Los miembros de esta dinastía han sido recibidos de forma desigual por la posteridad: algunos de ellos, como Septimio, han sido ensalzado, mientras que otros, como Caracalla o Heliogábalo, han sido presentados como tiranos locos y sedientos de sangre. Un episodio en concreto de la subida al poder de Septimio Severo ha servido de ejemplo de conducta para numerosos líderes políticos del mundo moderno.
El asesinato de Cómodo, el último emperador de la dinastía Antonina, desencadenó un año de inestabilidad política y anarquía militar conocido como el año de los cinco emperadores. El entonces prefecto de Roma, Pertinax, se hizo con el título de emperador, pero fue un gobierno efímero: apenas tres meses después, la Guardia Pretoriana lo asesinó y comenzó una puja de varios senadores romanos para tratar de hacerse con el trono. Fuera de los confines de la Ciudad Eterna, surgieron tres figuras prominentes que se disputaron el poder y que eclipsaron a los demás pretendientes: Septimio Severo, comandante de las legiones de Panonia (en el noreste de Europa); Clodio Albino, en Britania; y Pescenio Níger en Asia Menor, Siria y Egipto.

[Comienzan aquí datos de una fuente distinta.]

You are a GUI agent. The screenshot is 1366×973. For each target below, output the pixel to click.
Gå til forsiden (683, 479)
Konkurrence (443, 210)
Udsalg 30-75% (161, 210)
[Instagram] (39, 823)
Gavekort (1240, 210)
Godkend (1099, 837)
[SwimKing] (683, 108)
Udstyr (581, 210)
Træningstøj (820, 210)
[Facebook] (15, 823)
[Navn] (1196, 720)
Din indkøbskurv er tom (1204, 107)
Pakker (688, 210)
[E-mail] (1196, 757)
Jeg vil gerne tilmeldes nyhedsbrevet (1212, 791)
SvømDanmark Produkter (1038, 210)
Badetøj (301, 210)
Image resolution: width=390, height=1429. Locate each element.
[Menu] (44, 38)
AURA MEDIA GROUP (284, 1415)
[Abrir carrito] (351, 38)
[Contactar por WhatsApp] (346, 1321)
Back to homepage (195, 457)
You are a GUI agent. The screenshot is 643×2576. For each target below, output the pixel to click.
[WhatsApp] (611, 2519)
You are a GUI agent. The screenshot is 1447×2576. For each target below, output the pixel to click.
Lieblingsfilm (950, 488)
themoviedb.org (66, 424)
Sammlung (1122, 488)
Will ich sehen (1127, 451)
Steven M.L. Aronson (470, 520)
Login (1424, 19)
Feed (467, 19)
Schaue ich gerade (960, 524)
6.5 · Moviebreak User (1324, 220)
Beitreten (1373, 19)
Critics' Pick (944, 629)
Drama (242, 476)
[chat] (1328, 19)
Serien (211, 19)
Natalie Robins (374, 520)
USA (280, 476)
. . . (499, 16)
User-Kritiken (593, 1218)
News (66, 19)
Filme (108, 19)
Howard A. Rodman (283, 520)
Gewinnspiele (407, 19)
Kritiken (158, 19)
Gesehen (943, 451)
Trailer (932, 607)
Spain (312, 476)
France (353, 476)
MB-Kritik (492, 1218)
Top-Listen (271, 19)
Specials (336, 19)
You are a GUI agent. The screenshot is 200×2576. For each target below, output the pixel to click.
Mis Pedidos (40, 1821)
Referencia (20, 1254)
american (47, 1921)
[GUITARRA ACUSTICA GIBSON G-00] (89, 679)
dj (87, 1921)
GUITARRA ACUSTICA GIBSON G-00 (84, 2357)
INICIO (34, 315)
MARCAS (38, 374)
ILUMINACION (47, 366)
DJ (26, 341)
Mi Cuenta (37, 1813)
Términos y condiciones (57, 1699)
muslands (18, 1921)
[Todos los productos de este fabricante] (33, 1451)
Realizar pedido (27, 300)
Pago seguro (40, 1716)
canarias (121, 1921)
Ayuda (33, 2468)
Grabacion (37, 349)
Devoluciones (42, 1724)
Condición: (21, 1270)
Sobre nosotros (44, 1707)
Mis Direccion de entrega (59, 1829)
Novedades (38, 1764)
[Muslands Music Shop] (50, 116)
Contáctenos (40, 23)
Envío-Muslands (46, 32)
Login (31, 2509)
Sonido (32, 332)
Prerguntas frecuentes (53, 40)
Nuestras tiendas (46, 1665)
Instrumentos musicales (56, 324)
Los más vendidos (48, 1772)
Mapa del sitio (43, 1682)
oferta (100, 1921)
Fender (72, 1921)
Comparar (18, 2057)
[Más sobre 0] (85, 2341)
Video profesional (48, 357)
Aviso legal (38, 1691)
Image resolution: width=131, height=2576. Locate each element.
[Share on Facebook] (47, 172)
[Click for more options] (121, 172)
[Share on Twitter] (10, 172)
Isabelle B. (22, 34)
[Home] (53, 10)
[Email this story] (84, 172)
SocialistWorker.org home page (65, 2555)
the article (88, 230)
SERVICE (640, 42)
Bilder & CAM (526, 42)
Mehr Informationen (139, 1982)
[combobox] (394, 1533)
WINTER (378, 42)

Clodio Albino, natural de Hadrumeto, en la actual Túnez, había sido un general destacado desde el inicio de su carrera, tanto que el propio Cómodo le había propuesto nombrarlo césar, cosa que, por suerte para él, rechazó. Cuando en marzo del 193 se alzaron estos tres candidatos al trono, aclamados por el ejército, Clodio y Septimio decidieron unir fuerzas contra Pescenio: al fin y al cabo, los territorios que este comandaba eran los más ricos de todo el imperio y su poder era considerable. Inicialmente Septimio y Clodio compartieron el poder en Roma y lograron derrotar a Pescenio en la batalla de Issos en el 194, pero, una vez fuera de escena el tercero en discordia, Septimio decidió que quería el poder para sí mismo.
La amistad de Septimio y Clodio, si es que había existido alguna vez, pronto se convirtió en odio visceral. Tras varios intentos de asesinato de forma sibilina, mediante asesinos contratados, los ejércitos de ambos se enfrentaron en la batalla de Lugdunum del 197, que, según Dion Casio, fue el mayor y más cruento combate de romanos de la historia, en el que participaron 300 000 hombres. Clodio murió en combate y su cadáver fue profanado: entre otras cosas, Septimio ordenó que se lo decapitara para usarlo como trofeo de guerra.
La espectacular carrera de Clodio, que acabó con su nombramiento como emperador, y su posterior caída en desgracia en un corto espacio de tiempo ha sido un recordatorio para reyes de la talla de Carlos V de que la fortuna es una compañera caprichosa y que nunca hay que dar nada por sentado.